Sammlung der Entscheidungen des Schweizerischen Bundesgerichts
Collection des arrêts du Tribunal fédéral suisse
Raccolta delle decisioni del Tribunale federale svizzero

BGE 85 IV 155



85 IV 155

41. Urteil des Kassationshofes vom 14. September 1959 i.S. Biedermann
gegen Polizeirichteramt der Stadt Zürich. Regeste

    Art. 18 VO über die Strassensignalisation. Bedeutung des gelben
Zwischensignals.

Sachverhalt

    A.- An der Kreuzung der Überland- und der Saatlenstrasse in Zürich
regelt eine Lichtsignalanlage den Verkehr. Während sie durch grünes Licht
die Durchfahrt auf einer Strasse offen lässt, sperrt sie durch rotes Licht
den Verkehr auf der andern. Auf das grüne Licht folgt nicht unmittelbar
das rote, sondern als Zwischensignal für 4 Sekunden ein gelbes Licht.
Zwischen dem Wechsel von Rot auf Grün ist dagegen keine gelbe Zwischenphase
eingeschaltet. Während im Anschluss an Grün auf der einen Fahrbahn das
gelbe Zwischenlicht aufleuchtet, bleibt auf der andern das Signal auf Rot.

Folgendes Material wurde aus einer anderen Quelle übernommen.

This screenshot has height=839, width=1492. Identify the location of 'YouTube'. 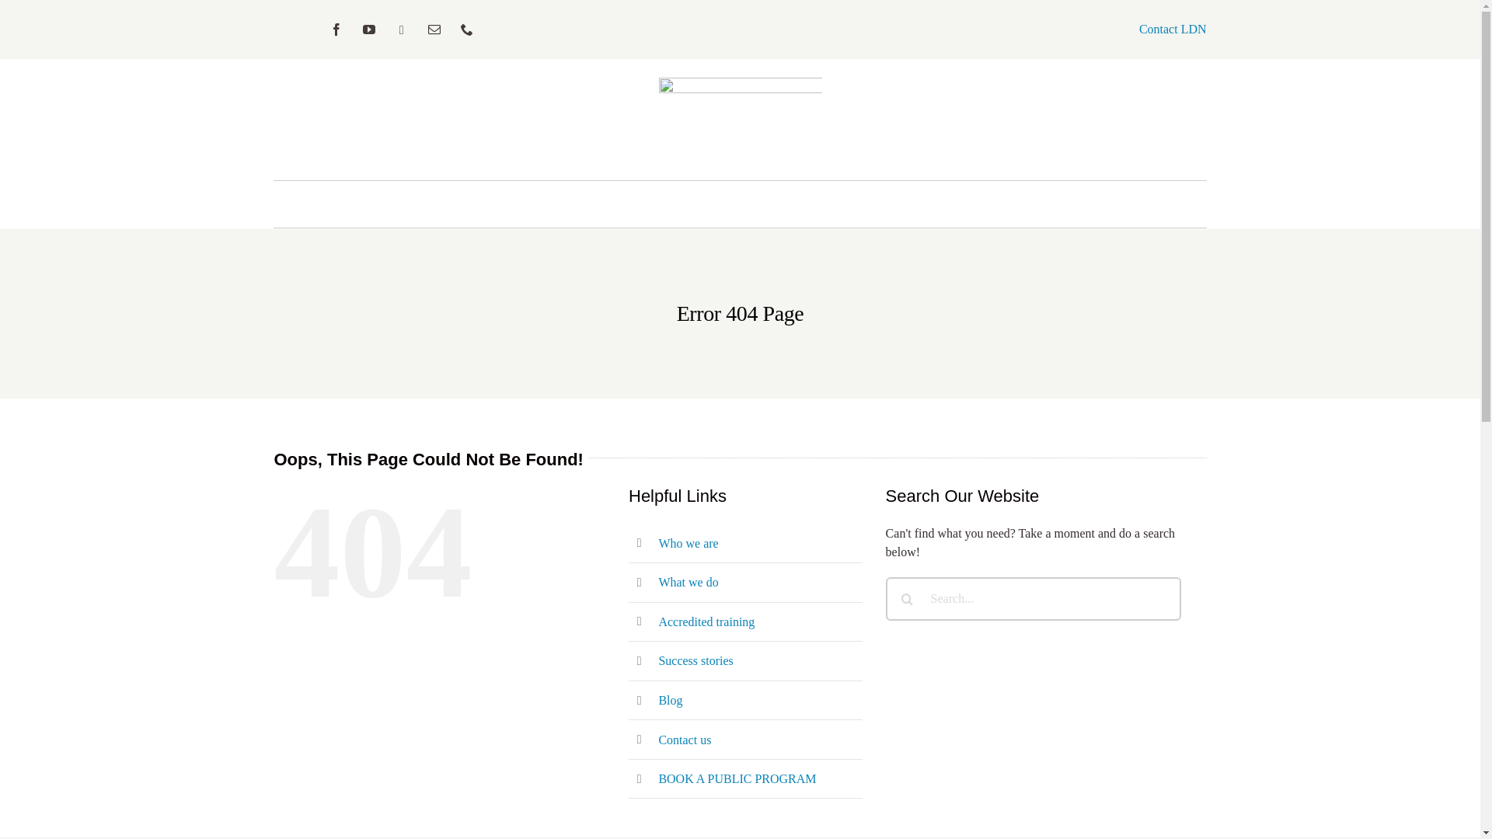
(368, 30).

    Am 27. September 1958 kurz nach 10 Uhr führte Erwin Biedermann auf der
Überlandstrasse einen Personenwagen stadteinwärts gegen die Kreuzung. Bei
gelbem Licht fuhr er in diese ein.

    B.- Der Einzelrichter in Strafsachen des Bezirksgerichts Zürich
verurteilte ihn am 1. April 1959 wegen Übertretung von Art. 76 Abs. 2
und 5 MFV zu einer Busse von Fr. 10.-. Der Richter ging davon aus, dass
nur bei grünem Licht in die Kreuzung eingefahren werden dürfe.

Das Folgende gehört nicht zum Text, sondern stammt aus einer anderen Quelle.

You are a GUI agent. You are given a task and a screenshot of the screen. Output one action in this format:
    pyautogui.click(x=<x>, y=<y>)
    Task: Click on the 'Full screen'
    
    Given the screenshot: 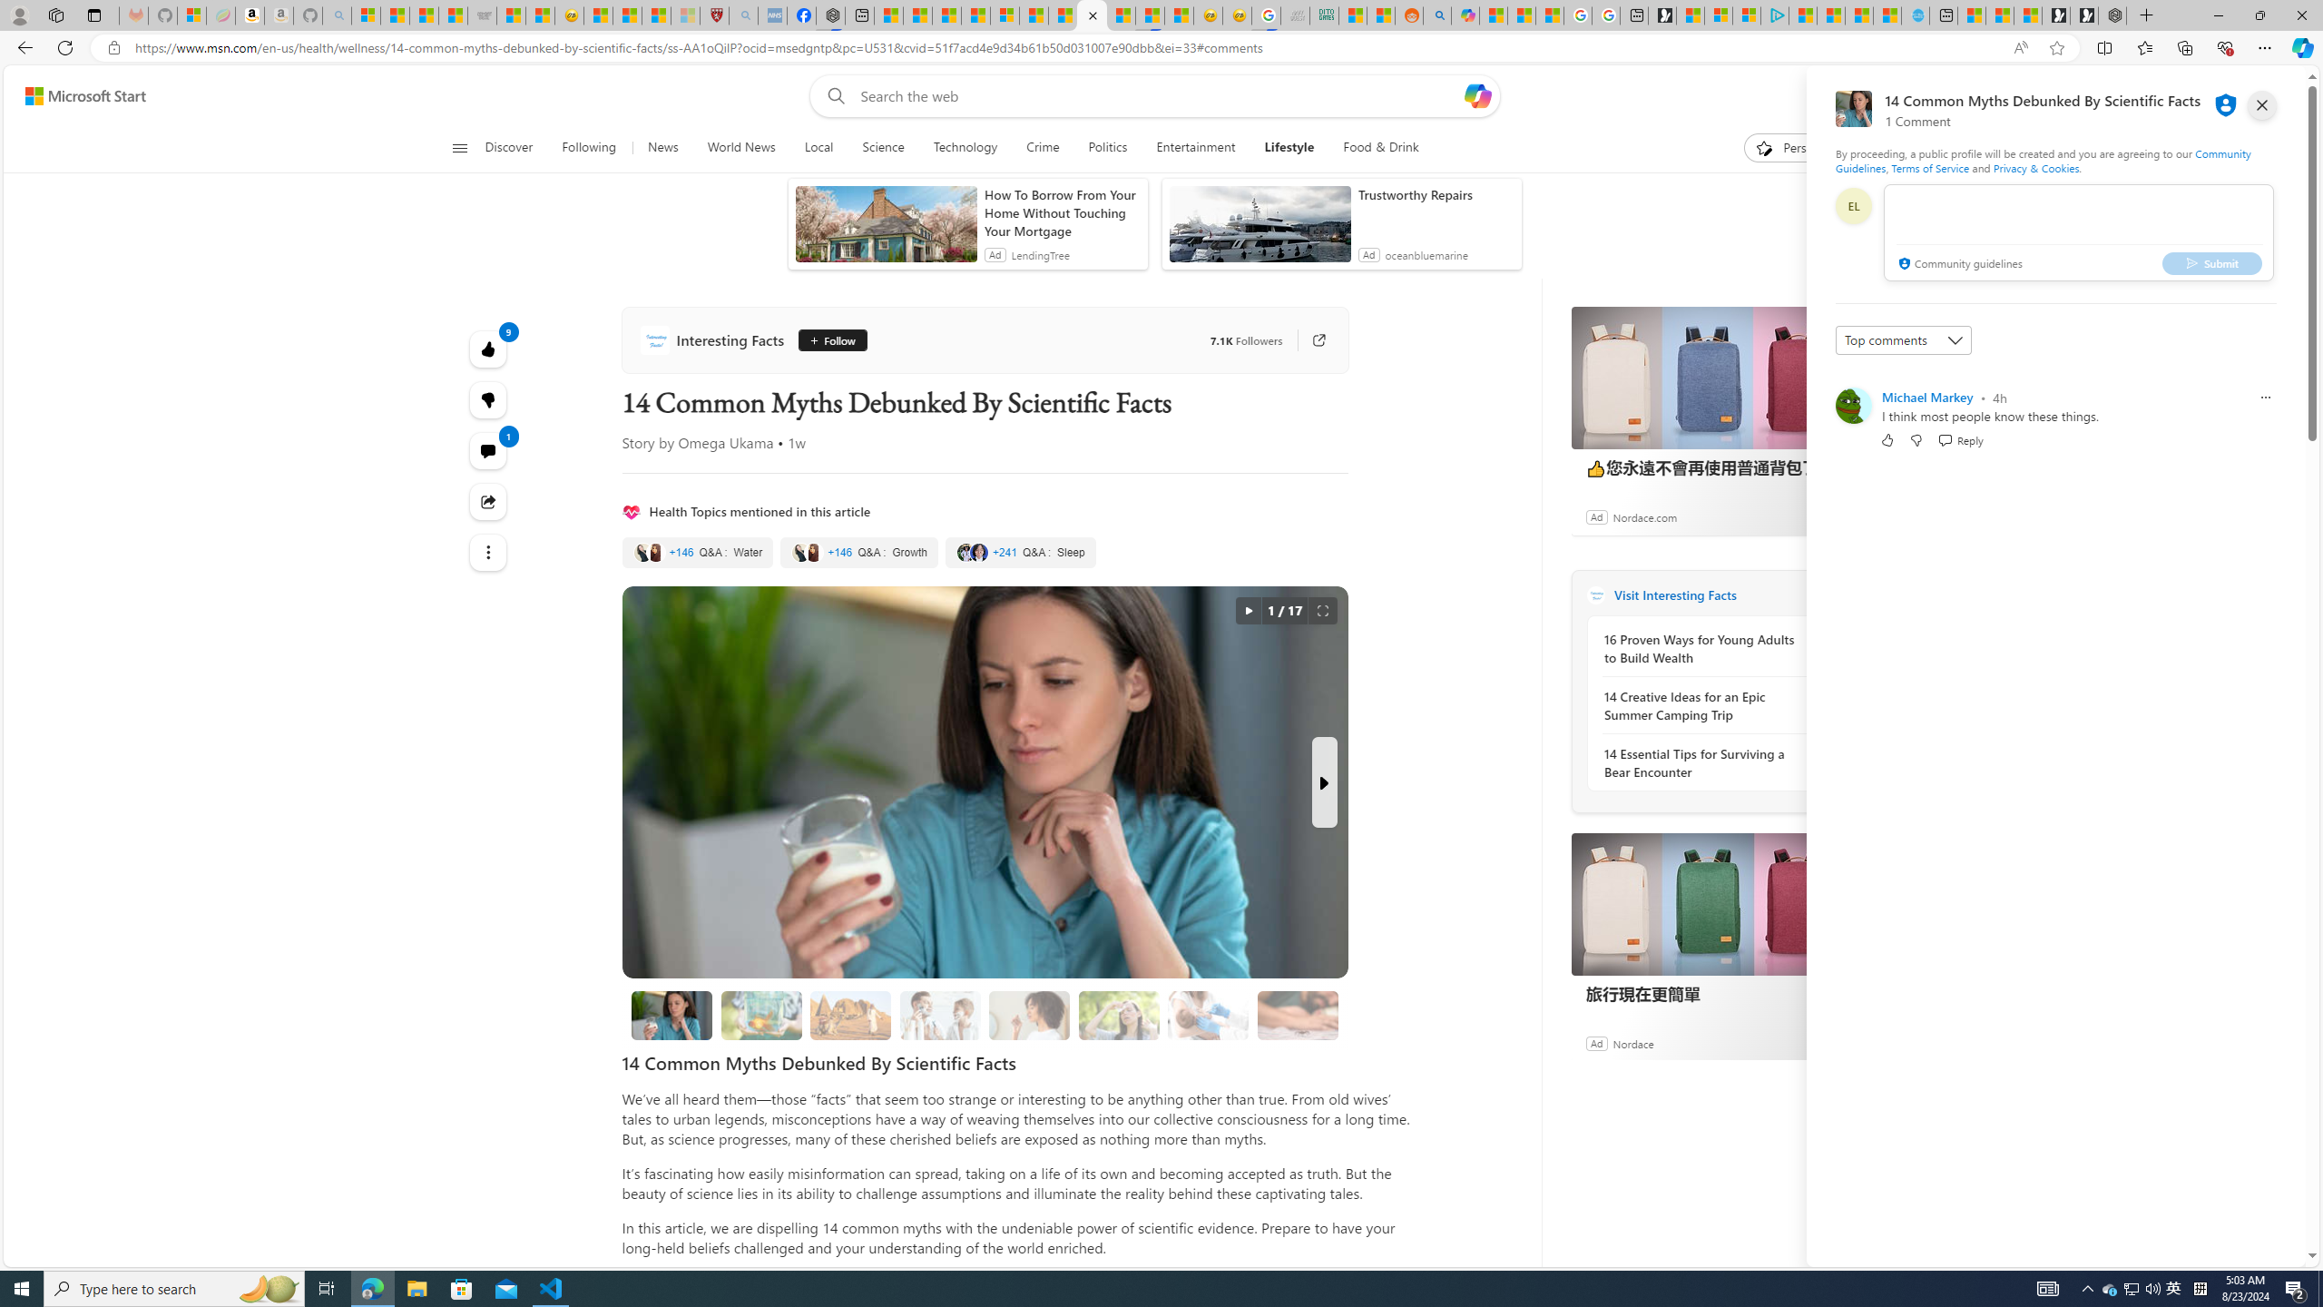 What is the action you would take?
    pyautogui.click(x=1321, y=611)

    C.- Gegen dieses Urteil erhob Biedermann kantonale und eidgenössische
Nichtigkeitsbeschwerde.

    Die kantonale Beschwerde wurde vom Obergericht des Kantons Zürich
am 10. Juli 1959 abgewiesen.

    Mit der eidgenössischen Nichtigkeitsbeschwerde beantragt Biedermann,
das angefochtene Urteil sei aufzuheben und die Sache zur Freisprechung
des Beschwerdeführers an den Einzelrichter zurückzuweisen. Er macht
geltend, gemäss Art. 18 der Verordnung über die Strassensignalisation
vom 17. Oktober 1932/23. November 1934 (SigV) sperre nur rotes Licht
die Durchfahrt. Das gelbe Zwischensignal mahne zu erhöhter Vorsicht,
bedeute jedoch nicht Fahrverbot.

    D.- Das Polizeirichteramt der Stadt Zürich hat auf Gegenbemerkungen
verzichtet.

Auszug aus den Erwägungen:

              Der Kassationshof zieht in Erwägung:

Erwägung 1

    1.- Der Führer eines Motorfahrzeuges hat die Weisungen und Anordnungen
der Verkehrspolizei zu befolgen (Art. 18 Abs. 1 MFG). Die Handzeichen
der Verkehrspolizei können durch Signaleinrichtungen ersetzt werden
(Art. 76 Abs. 5 MFV). Wird der Verkehr durch Lichtsignale geregelt,
so bedeutet rotes Licht Fahrverbot, grünes Licht freie Fahrt (Art. 18
Abs. 1 SigV). Als allfälliges Zwischensignal ist gelbes Licht zu verwenden
(Art. 18 Abs. 2 SigV).

    Was dieses Zwischensignal bedeutet, sagt die Verordnung
nicht. Seine Bedeutung ergibt sich jedoch aus der Zweckbestimmung der
Lichtsignalanlagen. Diese sollen, um die unfallfreie Abwicklung des
Verkehrs sicherzustellen, verhindern, dass Fahrzeuge, deren Bahnen
sich kreuzen, sich gleichzeitig in der Schnittfläche der Strassen
befinden. Gelbes Licht kann daher, entgegen der Behauptung des
Beschwerdeführers, von vorneherein nicht anzeigen, dass die Durchfahrt
grundsätzlich gestattet sei; denn dann würde gerade eintreten, was wegen
der dadurch geschaffenen Unfallgefahr durch die Signalanlage ausgeschlossen
werden soll, nämlich dass gleichzeitig oder um Sekundenbruchteile
gestaffelt von vier Seiten her Fahrzeuge in die Kreuzung einfahren. So
befänden sich, wenn gelbes Licht die Fahrt frei geben würde, beispielsweise
gerade an Kreuzungen, deren Verkehr dur ch eine Signalanlage des gleichen
Systems geregelt wird, wie sie auf der Überland- und Saatlenstrasse
angebracht ist, die auf einer Strasse unmittelbar vor dem Wechsel von Gelb
auf Rot und die auf der andern Strasse unmittelbar nach dem Wechsel von
Rot zu Grün in die Kreuzung einfahrenden Fahrzeuge gleichzeitig in der
Schnittfläche der beiden Strassen. Es kann daher auch an Kreuzungen mit
Signalanlagen, bei denen das gelbe Licht nur beim Wechsel von Grün auf Rot
und nicht auch zwischen Rot und Grün aufleuchtet, keine Rede davon sein,
dass bei Gelb die Durchfahrt grundsätzlich gestattet sei. Das würde dem
Zweck der Signalanlagen gerade zuwiderlaufen.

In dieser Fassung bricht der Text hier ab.